[Data for analysis]

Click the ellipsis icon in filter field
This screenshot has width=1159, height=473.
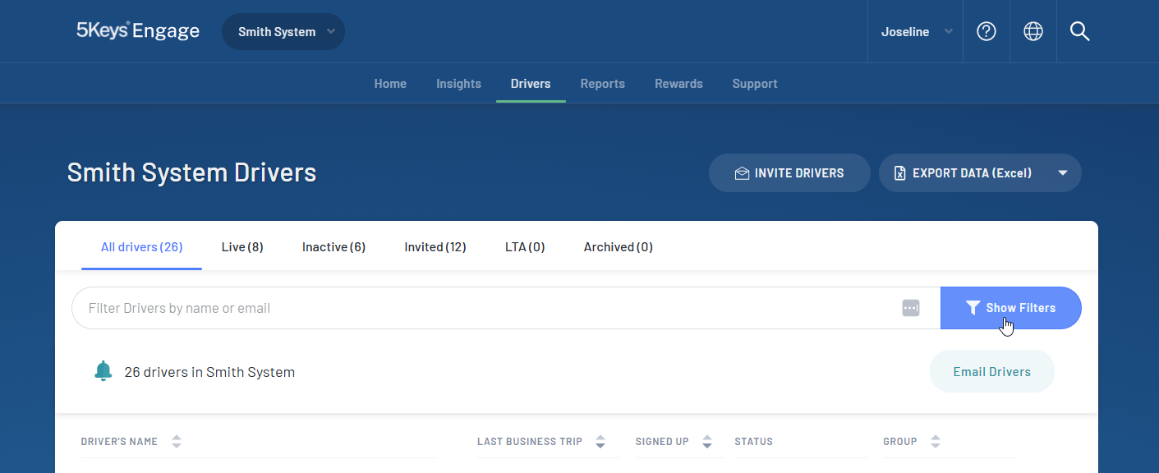pos(910,308)
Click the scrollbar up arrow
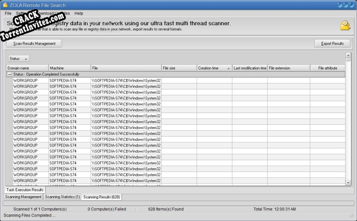The height and width of the screenshot is (221, 357). coord(347,54)
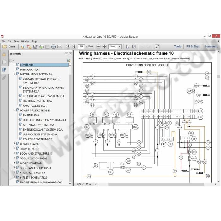The width and height of the screenshot is (221, 221).
Task: Open the View menu
Action: coord(16,41)
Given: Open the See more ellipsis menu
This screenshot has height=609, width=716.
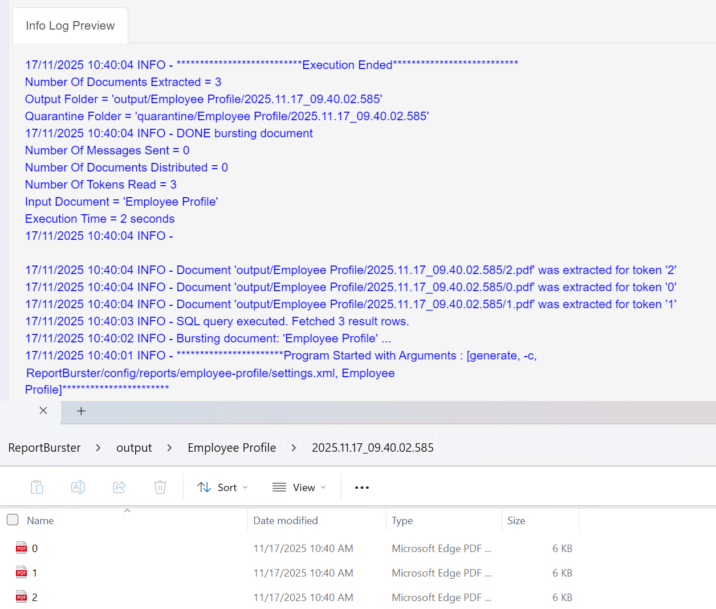Looking at the screenshot, I should pos(361,487).
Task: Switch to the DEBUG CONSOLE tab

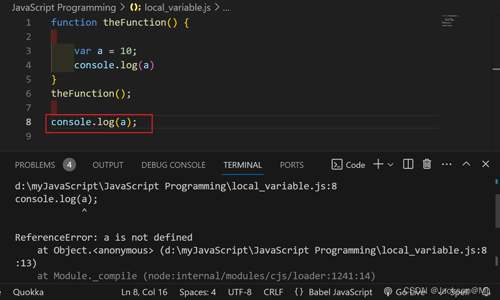Action: [173, 165]
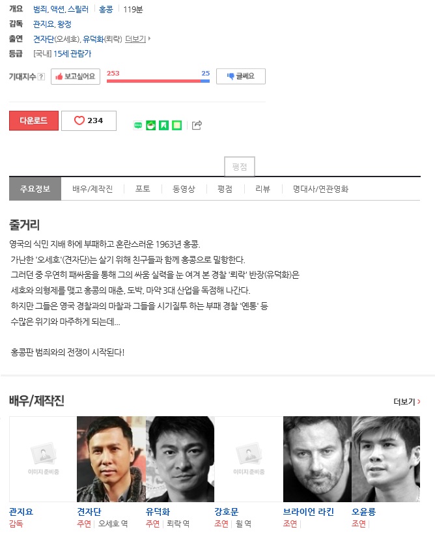Click the floating 평점 box
This screenshot has width=435, height=538.
click(x=240, y=167)
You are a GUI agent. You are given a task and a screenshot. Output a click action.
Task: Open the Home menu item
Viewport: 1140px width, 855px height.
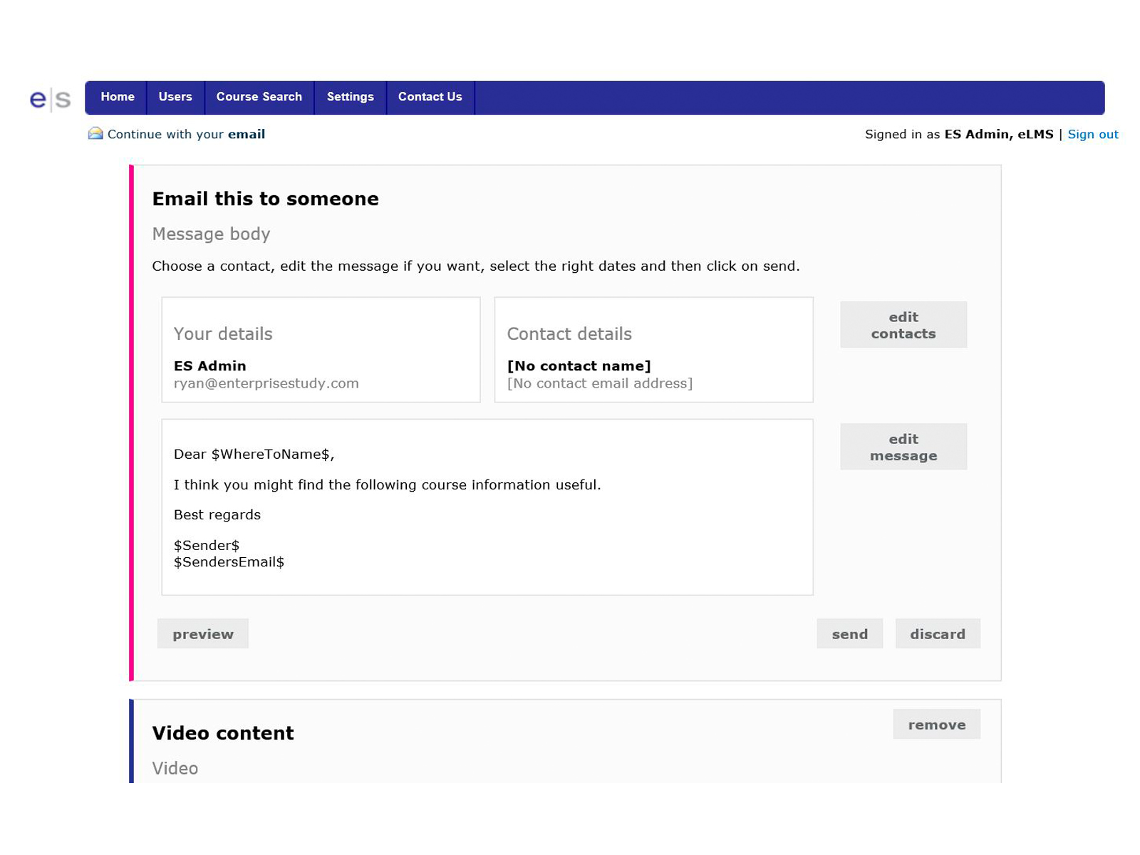click(118, 97)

[Your assignment]
Only an exact copy of the records, free of images, belongs in the answer.

[Reply to the task]
Click the ellipsis icon in filter field
This screenshot has width=1159, height=473.
pos(910,308)
Click the scrollbar up arrow
The height and width of the screenshot is (221, 357). coord(347,54)
The width and height of the screenshot is (221, 221).
Task: Open the View menu
Action: coord(16,41)
Given: Open the See more ellipsis menu
This screenshot has height=609, width=716.
Looking at the screenshot, I should pos(361,487).
Task: Switch to the DEBUG CONSOLE tab

Action: [173, 165]
Click the floating 평점 box
This screenshot has width=435, height=538.
click(x=240, y=167)
You are a GUI agent. You are given a task and a screenshot. Output a click action.
Task: Open the Home menu item
Viewport: 1140px width, 855px height.
click(118, 97)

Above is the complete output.